►
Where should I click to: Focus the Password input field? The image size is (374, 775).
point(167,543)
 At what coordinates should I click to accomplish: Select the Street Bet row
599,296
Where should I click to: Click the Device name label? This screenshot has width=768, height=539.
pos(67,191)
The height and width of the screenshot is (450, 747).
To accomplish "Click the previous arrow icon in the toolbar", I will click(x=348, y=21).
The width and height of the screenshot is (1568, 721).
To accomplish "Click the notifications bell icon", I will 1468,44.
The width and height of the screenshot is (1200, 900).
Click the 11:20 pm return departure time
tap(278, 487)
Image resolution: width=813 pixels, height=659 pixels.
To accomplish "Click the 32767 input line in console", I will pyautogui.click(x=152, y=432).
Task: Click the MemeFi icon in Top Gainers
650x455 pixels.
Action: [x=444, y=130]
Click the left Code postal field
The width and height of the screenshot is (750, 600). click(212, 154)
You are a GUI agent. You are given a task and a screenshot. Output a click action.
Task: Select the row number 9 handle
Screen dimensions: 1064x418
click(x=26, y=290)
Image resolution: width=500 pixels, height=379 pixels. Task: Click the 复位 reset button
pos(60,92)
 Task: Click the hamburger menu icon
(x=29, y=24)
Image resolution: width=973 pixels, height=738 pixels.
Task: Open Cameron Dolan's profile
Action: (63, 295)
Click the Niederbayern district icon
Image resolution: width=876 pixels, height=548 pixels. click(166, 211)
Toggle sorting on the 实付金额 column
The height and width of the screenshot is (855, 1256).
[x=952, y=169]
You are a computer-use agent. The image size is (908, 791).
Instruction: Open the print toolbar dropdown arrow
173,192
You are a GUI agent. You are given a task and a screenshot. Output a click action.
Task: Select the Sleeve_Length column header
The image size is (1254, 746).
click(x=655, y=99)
◄
### THE PROBLEM:
Return every line from the entries that holds the string "will".

### REPLY:
To accomplish "Click the previous arrow icon in the toolbar", I will click(x=348, y=21).
To accomplish "Click the notifications bell icon", I will 1468,44.
To accomplish "Click the 32767 input line in console", I will pyautogui.click(x=152, y=432).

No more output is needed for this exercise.